To Look Away From God

Jesus starts his ministry by saying “Repent! And believe the kingdom of God has come near.” The word in Greek for repentance, metanoia, means, in essence, to snap out of it. To think new thoughts. To turn from how you have been living, and live differently.

Snap out of it! And believe the kingdom of God has come near. Peter and the disciples loved this message. Yet they struggled to live into it. Just as we do today. They are used to living a certain way. It’s hard to change. They have expectations as to how religious life is supposed to go. They have assumptions as to what makes one holy and blessed and loved by God and who is outside of God’s love.

Jesus preaches transformation. Transformation is practical. It means you dance a little differently. You don’t do what you normally do, you try something else. If someone posts something you think is stupid on social media, and you’d normally be up all night commenting on it in a flame-war but instead you let it go… that’s transformation. If you have an addiction and you admit it and seek support, that’s transformation, that’s turning a life around. That’s seeking community and a new way of living than the same ol’ same ol’.

Today we don’t get transformation. We get transfiguration. Transformation is different than transfiguration. Transformation is being something different. Transfiguration is seeing how things truly are. They are related but very different.

Peter, James, and John go up the mountain to pray with Jesus. A retreat of sorts. And while he was praying, the appearance of his clothes changed and became dazzling white. They saw two men, Moses and Elijah, talking to him.

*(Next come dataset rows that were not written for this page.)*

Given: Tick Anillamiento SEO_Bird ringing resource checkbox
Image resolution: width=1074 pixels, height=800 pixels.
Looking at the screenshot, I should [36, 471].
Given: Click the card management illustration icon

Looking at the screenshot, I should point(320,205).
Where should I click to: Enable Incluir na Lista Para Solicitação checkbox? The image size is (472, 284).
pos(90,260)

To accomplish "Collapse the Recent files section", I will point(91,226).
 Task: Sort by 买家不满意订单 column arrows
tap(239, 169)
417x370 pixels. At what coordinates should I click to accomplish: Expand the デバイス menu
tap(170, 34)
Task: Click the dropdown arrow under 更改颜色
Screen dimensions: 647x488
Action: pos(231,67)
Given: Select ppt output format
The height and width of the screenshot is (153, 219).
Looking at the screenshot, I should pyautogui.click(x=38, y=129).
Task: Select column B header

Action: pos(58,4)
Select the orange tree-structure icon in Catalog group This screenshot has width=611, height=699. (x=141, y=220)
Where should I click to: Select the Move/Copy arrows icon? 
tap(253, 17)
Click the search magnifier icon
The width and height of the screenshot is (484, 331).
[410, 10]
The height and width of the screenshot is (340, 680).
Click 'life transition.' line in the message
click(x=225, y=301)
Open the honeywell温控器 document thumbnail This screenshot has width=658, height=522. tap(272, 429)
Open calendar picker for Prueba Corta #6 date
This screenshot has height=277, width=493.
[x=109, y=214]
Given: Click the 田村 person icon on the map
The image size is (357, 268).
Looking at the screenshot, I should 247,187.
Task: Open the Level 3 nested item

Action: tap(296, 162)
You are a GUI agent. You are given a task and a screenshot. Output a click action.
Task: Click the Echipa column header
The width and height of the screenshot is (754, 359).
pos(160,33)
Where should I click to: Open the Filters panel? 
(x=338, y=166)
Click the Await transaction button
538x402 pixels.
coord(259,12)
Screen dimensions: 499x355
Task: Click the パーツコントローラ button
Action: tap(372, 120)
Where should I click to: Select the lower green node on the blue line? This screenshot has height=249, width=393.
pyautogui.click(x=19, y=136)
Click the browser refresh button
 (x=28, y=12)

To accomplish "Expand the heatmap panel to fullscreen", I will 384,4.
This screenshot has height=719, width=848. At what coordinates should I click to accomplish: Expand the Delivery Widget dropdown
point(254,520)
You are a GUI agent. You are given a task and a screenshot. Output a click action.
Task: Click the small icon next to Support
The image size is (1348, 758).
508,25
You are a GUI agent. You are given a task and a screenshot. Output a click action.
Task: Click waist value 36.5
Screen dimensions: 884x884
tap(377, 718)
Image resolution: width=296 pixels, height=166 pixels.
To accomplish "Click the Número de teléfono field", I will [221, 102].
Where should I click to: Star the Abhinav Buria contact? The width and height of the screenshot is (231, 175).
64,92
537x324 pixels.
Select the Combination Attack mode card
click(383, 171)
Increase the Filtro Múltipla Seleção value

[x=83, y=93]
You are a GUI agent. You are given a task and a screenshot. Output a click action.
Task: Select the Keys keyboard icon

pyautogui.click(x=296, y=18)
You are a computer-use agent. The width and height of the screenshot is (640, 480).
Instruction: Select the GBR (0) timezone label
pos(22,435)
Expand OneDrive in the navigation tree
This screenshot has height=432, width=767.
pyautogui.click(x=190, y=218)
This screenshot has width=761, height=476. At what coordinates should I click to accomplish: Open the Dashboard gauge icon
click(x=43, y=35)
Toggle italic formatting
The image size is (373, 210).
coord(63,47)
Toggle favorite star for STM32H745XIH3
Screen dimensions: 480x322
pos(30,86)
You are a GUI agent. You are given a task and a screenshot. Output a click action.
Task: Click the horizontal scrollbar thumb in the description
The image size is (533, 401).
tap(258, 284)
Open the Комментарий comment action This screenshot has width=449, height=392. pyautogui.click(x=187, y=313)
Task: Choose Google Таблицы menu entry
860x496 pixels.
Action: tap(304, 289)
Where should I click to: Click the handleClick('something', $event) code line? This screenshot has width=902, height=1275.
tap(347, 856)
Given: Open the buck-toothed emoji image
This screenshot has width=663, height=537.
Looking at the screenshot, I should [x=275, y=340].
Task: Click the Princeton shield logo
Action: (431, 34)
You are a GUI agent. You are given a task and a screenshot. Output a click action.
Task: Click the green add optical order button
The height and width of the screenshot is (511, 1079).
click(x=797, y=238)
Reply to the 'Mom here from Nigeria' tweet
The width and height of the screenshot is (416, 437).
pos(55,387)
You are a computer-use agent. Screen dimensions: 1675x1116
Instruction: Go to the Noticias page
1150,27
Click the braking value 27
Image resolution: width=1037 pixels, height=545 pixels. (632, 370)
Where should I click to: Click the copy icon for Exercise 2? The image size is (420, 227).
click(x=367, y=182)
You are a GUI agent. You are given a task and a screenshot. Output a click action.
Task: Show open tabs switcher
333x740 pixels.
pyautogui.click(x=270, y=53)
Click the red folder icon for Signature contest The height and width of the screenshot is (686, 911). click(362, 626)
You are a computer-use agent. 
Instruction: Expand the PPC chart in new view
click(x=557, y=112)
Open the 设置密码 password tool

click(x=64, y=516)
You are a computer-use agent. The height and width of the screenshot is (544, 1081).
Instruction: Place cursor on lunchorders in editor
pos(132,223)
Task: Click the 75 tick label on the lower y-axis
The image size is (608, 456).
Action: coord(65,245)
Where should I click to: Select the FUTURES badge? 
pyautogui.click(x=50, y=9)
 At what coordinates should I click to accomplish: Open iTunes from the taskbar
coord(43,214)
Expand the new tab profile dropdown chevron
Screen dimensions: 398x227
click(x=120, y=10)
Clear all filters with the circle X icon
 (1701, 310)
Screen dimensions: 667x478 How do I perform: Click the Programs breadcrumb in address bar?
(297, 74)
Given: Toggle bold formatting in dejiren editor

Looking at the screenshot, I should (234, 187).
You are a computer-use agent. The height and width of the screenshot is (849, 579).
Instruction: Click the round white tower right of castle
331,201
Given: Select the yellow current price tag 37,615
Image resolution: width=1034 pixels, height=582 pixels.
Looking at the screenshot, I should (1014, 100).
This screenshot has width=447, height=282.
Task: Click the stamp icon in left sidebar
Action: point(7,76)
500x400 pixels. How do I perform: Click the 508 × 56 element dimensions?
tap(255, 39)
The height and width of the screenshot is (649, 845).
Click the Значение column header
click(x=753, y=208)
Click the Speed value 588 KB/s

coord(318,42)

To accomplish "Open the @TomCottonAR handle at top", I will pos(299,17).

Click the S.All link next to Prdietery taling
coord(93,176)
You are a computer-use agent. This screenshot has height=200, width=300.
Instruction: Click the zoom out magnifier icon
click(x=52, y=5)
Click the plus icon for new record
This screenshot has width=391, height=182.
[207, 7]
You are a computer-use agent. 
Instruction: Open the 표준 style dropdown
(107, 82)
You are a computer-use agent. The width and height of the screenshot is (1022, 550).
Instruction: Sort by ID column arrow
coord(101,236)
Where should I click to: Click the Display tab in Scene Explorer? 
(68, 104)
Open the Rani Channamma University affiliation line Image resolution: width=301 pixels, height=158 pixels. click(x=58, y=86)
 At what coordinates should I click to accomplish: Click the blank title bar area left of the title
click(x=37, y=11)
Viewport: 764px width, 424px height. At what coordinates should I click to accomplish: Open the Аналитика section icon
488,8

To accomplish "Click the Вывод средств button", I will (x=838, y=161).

Theologian Marcus Borg had a similar thing happen to him. He wasn’t on a mountain, but on an airplane. He and his wife were flying to the Holy Land. He was seated right across the aisle from an extremely ugly man. They had just served up the inflight meal when a sensation came upon him. Everything was bathed in gold and seemed to be illuminated from within. Everything was so beautiful that Borg was transfixed. He saw everything as new and shining. Even the extremely ugly man was lit from within and was radiant. This lasted for about 45 minutes Borg thinks because he snapped out of it when they collected his untouched food.

His wife asked what had happened and Borg told her. She responded, “I knew you were going through something, and I didn’t want to disturb you.”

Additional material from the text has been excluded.